El alejamiento más significativo atañe, sin embargo, a la figura misma del enfermo, pintada por Zola en trazos acordes con el cuadro de un indigente convencional: «[...] très pauvrement vêtu d'une vieille redingote noire, jeune encoré, avec une barbe rare, grisonnante déjà; et il semblait souffrir beaucoup, petit et amaigri, le visage décharné, couvert de sueur». Miró refina, en cambio, el patetismo de su enfermo al rechazar una caracterización lógica a beneficio de un tratamiento semihumorístico, artificio que refuerza la crueldad de la situación al trenzarla con una hilaza de absurdo: «[...] un viajero bajito y ancho, y todavía más rebultado por un recio abrigo velludo y por bufandas grandísimas y una gorra hirsuta y enorme como la cabeza de un oso». Miró puede arrancar entonces al personaje irisaciones de una complejidad y eficacia vedadas al tratamiento naturalista, punto de partida que ha quedado totalmente superado: «Y si alguna vez abría sus pobres ojos, entonces los viajeros se estremecían de espanto como si el desgraciado fuese la misma muerte que se complacía en mirarles; una muerte gorda, hinchada, tocada con un pellejo de fiera».

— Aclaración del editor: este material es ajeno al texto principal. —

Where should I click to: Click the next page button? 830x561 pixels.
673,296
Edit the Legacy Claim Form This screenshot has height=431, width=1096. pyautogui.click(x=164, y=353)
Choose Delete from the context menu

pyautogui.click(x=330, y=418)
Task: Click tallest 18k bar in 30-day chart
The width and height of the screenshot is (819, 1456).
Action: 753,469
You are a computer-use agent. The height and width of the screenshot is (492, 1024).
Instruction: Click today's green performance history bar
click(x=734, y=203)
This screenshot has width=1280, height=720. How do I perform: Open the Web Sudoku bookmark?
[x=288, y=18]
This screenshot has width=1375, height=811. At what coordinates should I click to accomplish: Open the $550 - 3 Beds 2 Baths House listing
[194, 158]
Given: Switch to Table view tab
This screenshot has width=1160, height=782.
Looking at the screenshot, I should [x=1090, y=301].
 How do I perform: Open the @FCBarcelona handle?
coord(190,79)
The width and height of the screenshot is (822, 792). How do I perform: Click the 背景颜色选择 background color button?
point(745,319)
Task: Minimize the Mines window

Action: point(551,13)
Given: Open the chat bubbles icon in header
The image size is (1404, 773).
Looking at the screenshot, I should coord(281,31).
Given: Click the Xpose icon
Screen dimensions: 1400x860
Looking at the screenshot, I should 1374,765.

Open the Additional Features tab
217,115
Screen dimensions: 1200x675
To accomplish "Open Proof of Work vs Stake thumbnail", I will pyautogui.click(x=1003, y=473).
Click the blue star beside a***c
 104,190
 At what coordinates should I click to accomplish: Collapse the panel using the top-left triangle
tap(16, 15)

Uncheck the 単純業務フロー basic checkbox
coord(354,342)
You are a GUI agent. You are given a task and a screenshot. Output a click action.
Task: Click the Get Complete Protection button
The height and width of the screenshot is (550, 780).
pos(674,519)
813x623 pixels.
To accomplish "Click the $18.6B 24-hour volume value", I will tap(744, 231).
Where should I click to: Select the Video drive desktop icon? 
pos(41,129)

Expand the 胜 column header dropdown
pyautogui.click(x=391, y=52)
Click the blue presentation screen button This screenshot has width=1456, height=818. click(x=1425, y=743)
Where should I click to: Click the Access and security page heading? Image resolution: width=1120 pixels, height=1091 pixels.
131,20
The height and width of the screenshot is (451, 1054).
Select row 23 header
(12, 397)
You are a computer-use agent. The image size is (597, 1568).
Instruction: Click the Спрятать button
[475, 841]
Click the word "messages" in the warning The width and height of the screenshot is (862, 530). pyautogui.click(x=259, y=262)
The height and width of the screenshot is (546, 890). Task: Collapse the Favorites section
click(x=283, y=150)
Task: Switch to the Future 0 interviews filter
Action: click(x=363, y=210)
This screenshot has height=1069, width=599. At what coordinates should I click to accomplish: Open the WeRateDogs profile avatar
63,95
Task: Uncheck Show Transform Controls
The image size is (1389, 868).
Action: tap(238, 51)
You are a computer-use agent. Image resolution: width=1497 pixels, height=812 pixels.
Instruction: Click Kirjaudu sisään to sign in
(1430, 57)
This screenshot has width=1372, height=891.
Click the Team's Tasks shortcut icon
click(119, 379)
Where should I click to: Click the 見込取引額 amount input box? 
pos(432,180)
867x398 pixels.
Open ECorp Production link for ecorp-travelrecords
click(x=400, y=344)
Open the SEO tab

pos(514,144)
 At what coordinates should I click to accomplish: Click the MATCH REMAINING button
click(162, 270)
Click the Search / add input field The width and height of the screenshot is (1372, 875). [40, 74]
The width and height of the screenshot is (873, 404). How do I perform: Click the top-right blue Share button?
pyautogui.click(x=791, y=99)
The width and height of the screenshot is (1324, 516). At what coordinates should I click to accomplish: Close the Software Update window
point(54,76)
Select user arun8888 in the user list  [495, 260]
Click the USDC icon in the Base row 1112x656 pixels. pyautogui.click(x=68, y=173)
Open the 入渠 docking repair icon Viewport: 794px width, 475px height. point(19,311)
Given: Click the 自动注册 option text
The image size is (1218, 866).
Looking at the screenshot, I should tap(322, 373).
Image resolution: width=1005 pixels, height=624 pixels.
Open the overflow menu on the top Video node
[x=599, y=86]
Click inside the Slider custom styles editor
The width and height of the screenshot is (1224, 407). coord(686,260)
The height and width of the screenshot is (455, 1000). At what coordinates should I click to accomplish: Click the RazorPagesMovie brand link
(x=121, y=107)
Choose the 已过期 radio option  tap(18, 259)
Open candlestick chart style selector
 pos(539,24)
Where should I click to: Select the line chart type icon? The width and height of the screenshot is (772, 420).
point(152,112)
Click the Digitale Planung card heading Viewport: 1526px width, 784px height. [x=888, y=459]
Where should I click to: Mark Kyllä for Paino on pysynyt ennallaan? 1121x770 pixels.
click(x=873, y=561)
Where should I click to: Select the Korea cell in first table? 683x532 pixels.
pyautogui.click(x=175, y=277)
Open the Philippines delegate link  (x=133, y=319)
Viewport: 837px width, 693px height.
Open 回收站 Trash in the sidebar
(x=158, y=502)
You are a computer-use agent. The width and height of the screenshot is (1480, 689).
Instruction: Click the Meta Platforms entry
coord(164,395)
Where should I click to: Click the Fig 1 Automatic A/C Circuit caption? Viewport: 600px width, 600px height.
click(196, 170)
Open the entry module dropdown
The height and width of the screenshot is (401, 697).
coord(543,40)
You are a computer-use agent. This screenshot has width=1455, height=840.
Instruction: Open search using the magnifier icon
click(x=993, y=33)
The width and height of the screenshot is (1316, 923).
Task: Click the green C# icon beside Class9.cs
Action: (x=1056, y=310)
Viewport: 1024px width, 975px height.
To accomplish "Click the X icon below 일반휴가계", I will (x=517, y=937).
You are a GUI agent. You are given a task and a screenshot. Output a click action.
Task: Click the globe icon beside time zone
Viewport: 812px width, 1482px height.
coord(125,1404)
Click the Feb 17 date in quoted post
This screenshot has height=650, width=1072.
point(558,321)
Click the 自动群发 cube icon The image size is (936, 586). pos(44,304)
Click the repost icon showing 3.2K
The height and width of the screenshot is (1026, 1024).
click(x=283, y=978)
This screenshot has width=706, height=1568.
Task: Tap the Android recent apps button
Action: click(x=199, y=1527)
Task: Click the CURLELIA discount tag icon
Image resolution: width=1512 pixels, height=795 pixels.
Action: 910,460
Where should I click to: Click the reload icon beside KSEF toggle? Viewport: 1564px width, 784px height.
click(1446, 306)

Todo este ejemplo de reelaboración de Zola por Miró resulta de elevado interés en más de un sentido. Viene, de un lado, a comprobar la existencia en el autor levantino de un subsuelo naturalista que ha sido ya postulado, con no poca general sorpresa, por M. Baquero Goyanes4. Por otra parte, la certeza virtual del conocimiento por Miró de Lourdes en 1908, fecha de la sección Un viaje de novios (y aún quizás de toda la trilogía Lourdes-Roma-París, determinada toda ella por la historia del sacerdote Pierre Froment), constituye un dato de importancia tanto para comprender ciertas facetas de su arte de narrar como otros alcances ideológicos de un autor tan obseso con lo bueno y lo malo de la religión católica.